# [YOUR INSTRUCTIONS]
Rewrite the portion of the material that starts with the line containing "This screenshot has height=797, width=1512." and ends with the line containing "(x=658, y=546)", replacing "three-dot" with "kebab" and leaving everything else as is.

# [STORED RECORDS]
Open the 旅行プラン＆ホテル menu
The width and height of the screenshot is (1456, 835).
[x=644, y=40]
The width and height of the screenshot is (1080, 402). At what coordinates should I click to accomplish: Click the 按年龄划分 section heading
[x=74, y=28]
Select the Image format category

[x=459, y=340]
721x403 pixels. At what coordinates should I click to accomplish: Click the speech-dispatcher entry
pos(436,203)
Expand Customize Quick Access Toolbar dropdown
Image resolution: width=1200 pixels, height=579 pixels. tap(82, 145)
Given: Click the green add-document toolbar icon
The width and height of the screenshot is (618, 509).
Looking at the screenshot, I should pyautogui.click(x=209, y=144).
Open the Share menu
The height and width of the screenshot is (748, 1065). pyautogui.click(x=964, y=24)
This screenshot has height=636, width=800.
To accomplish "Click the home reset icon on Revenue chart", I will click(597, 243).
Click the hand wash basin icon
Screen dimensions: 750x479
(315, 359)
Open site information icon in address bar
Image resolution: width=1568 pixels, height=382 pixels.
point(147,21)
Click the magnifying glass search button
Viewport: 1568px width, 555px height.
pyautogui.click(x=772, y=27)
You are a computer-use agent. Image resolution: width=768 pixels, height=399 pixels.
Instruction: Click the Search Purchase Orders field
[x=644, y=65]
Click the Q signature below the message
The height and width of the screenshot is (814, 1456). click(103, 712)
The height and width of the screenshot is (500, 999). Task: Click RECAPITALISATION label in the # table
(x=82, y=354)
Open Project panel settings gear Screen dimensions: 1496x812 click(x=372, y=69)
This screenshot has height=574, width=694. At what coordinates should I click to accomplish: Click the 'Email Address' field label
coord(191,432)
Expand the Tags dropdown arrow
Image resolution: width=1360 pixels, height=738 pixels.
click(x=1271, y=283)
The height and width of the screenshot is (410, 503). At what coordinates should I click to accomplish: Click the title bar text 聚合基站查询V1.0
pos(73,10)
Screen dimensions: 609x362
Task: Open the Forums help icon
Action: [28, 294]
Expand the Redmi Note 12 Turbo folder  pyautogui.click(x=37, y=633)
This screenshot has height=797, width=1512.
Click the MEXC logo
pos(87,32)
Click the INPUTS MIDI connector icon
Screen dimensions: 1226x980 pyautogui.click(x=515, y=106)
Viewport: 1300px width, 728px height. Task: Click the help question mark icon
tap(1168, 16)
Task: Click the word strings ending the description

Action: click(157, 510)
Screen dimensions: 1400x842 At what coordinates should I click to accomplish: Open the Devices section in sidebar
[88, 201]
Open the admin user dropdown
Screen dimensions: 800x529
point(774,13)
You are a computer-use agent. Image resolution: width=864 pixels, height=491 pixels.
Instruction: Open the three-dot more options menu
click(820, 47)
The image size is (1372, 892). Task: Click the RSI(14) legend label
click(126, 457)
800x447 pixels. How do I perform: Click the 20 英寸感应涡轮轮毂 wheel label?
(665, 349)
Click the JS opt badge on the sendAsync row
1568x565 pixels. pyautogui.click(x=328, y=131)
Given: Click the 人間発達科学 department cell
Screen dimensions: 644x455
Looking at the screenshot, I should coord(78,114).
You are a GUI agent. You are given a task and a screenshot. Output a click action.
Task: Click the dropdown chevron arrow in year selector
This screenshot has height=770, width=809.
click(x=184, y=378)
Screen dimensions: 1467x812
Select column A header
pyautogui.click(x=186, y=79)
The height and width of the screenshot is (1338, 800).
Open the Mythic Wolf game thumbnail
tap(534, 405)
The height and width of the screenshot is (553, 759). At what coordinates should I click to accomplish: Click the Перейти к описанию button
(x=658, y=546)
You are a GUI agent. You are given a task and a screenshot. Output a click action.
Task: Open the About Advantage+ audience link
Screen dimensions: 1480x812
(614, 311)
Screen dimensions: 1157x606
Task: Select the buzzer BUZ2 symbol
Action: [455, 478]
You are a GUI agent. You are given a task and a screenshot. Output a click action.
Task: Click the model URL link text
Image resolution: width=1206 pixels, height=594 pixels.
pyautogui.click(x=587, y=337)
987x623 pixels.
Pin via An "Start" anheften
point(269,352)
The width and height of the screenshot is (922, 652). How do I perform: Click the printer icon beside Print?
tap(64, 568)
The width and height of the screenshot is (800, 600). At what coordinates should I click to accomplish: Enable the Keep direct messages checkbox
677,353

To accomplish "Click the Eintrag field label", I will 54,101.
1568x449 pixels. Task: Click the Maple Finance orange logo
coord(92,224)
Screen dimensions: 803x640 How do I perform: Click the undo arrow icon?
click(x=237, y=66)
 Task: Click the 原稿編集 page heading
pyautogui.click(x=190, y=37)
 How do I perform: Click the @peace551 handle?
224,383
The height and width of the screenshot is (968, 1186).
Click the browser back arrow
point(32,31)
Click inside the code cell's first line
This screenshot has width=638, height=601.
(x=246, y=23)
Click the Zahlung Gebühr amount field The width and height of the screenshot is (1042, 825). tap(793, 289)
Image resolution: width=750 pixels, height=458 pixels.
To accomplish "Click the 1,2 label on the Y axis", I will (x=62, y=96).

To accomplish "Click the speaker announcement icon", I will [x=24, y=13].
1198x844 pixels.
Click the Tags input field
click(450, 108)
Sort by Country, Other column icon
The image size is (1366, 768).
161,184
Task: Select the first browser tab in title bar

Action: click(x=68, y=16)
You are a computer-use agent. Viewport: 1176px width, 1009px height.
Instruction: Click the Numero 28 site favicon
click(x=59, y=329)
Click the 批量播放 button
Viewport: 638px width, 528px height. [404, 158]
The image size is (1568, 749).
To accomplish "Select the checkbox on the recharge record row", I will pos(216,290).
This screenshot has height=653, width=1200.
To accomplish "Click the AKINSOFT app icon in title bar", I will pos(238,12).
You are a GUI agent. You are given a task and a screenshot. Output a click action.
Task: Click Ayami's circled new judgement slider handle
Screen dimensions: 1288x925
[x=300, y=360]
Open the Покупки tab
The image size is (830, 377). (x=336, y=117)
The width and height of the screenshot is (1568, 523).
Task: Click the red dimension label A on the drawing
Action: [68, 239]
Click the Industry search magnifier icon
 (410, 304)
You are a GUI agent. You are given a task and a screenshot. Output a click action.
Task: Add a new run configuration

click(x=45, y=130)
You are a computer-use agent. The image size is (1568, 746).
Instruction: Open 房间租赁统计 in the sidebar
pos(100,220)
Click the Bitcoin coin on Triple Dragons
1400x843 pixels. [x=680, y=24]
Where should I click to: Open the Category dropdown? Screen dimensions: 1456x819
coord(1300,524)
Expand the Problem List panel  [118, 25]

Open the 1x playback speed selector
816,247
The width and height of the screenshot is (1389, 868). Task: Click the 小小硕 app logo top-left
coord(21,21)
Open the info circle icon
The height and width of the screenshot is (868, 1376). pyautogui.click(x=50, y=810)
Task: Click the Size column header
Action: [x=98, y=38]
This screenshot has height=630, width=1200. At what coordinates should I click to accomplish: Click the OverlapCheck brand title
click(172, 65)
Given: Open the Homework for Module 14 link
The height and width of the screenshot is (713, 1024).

# [IN RESPONSE]
This screenshot has height=797, width=1512.
Click the MEXC logo
pos(87,32)
Click the INPUTS MIDI connector icon
Screen dimensions: 1226x980 pyautogui.click(x=515, y=106)
Viewport: 1300px width, 728px height. Task: Click the help question mark icon
tap(1168, 16)
Task: Click the word strings ending the description

Action: click(157, 510)
Screen dimensions: 1400x842 At what coordinates should I click to accomplish: Open the Devices section in sidebar
[88, 201]
Open the admin user dropdown
Screen dimensions: 800x529
point(774,13)
You are a computer-use agent. Image resolution: width=864 pixels, height=491 pixels.
Instruction: Open the kebab more options menu
click(820, 47)
The image size is (1372, 892). Task: Click the RSI(14) legend label
click(126, 457)
800x447 pixels. How do I perform: Click the 20 英寸感应涡轮轮毂 wheel label?
(665, 349)
Click the JS opt badge on the sendAsync row
1568x565 pixels. pyautogui.click(x=328, y=131)
Given: Click the 人間発達科学 department cell
Screen dimensions: 644x455
Looking at the screenshot, I should coord(78,114).
You are a GUI agent. You are given a task and a screenshot. Output a click action.
Task: Click the dropdown chevron arrow in year selector
This screenshot has height=770, width=809.
click(x=184, y=378)
Screen dimensions: 1467x812
Select column A header
pyautogui.click(x=186, y=79)
The height and width of the screenshot is (1338, 800).
Open the Mythic Wolf game thumbnail
tap(534, 405)
The height and width of the screenshot is (553, 759). At what coordinates should I click to accomplish: Click the Перейти к описанию button
(x=658, y=546)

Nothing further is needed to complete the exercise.